> _TEXT PASSAGE_:
Inverted indexes are traditionally encoded as a “postings list”, where each key
points to a single compound value containing a list of matching primary index
ids. Traditional RDBMS systems can encode this compound value efficiently by
using their internal row id representations in the list. Because CockroachDB
doesn’t have internal row ids, we would have to implement a traditional
postings list by storing a list of all missing subcomponents of matching
primary keys in the RocksDB value.

There are two disadvantages of doing it this way. Firstly, naive insertion and
deletion would be very inefficient. When modifying the index for a JSON object
we would have to read everything in the KV value, modify it, and then write it
all back, for every single leaf in the JSON. This produces more MVCC garbage on
that set of keys, is more expensive over the wire, and would cause contention
on the set of highly-accessed and frequently written keys. Secondly, since
there’s no bound on the number of rows that might contain a particular path,
one individual key’s value could easily grow past the soft 64 megabyte value
limit for RocksDB. The only way to get around that limit would be to add logic
to split and merge values, adding unnecessary complexity.

Fortunately, CockroachDB has already solved this problem for non-unique
secondary indexes where we encode missing primary key components as part of
the index key. Inverted indexes can reuse this approach to avoid the
disadvantages of the posting list. We can encode both the full JSON path and
the missing primary key components into the index key.

For example, a row with primary key `pk` and JSON column `{"a": "b", "c": "d"}`
in table `1` would produce the following keys in an inverted index with id `2`:

    /1/2/a/b/pk
    /1/2/c/d/pk

As an implementation note, Postgres deviates from this idea by storing a hash
of all of values of the path components as its index key to save space. This
space savings comes at the cost of losing a lot of index capabilities: sub-path
matching, top-level-key matching, and range scans of path and leaf values. This
approach isn’t useful for us, since all of our keys are stored in sorted order
and RocksDB does prefix compression on adjacent keys, so we don’t have to
sacrifice those neat capabilities to save space.

**Physical encoding**

JSON values contain two collection types:

- Objects: collections of key/value pairs
- Arrays: Ordered lists of values

We will encode these two structures into index keys in a very similar way. The
full key schema looks like this:

`/table id/index id/(json object key | arr)…/json leaf value/pk columns…/`

where `arr` is a separator indicating that the next key is part of an array.

> _ACTIONS TO TAKE_:
1. Summarize the inverted index text in two sentences.
2. Extract the passage of the inverted index text from "JSON values contain" to "of an array.".
Answer from the inverted index text alone.

> _SUPPLIED RECORDS_:
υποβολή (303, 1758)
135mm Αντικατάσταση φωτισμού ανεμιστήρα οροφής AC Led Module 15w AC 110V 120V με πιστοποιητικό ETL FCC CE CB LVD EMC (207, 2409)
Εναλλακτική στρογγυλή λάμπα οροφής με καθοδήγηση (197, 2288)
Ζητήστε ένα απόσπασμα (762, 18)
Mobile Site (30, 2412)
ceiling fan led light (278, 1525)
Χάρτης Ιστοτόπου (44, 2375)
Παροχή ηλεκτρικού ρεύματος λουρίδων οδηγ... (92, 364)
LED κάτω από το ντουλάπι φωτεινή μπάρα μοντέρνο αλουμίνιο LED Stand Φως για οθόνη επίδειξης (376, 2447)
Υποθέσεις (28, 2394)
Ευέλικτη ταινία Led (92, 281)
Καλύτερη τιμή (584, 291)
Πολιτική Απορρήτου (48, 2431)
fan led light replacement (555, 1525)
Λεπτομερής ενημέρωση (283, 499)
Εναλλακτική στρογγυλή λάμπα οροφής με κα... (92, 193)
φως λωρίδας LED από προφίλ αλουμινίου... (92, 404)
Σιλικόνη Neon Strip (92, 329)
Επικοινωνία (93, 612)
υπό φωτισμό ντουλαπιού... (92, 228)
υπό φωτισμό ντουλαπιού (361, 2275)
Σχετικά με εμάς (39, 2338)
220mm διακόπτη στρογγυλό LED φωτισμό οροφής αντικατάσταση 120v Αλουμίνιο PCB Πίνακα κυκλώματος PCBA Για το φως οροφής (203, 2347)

> _EXPECTED OUTPUTS_:
1. Because CockroachDB has no internal row ids, a traditional postings list would store missing primary key components in a single RocksDB value, which would make insertion and deletion inefficient and could push a value past RocksDB's soft 64 megabyte limit. Instead, inverted indexes reuse the approach CockroachDB already applies to non-unique secondary indexes, encoding the full JSON path and the missing primary key components into the index key, with an `arr` separator indicating that the next key is part of an array.

2.
JSON values contain two collection types:

- Objects: collections of key/value pairs
- Arrays: Ordered lists of values

We will encode these two structures into index keys in a very similar way. The
full key schema looks like this:

`/table id/index id/(json object key | arr)…/json leaf value/pk columns…/`

where `arr` is a separator indicating that the next key is part of an array.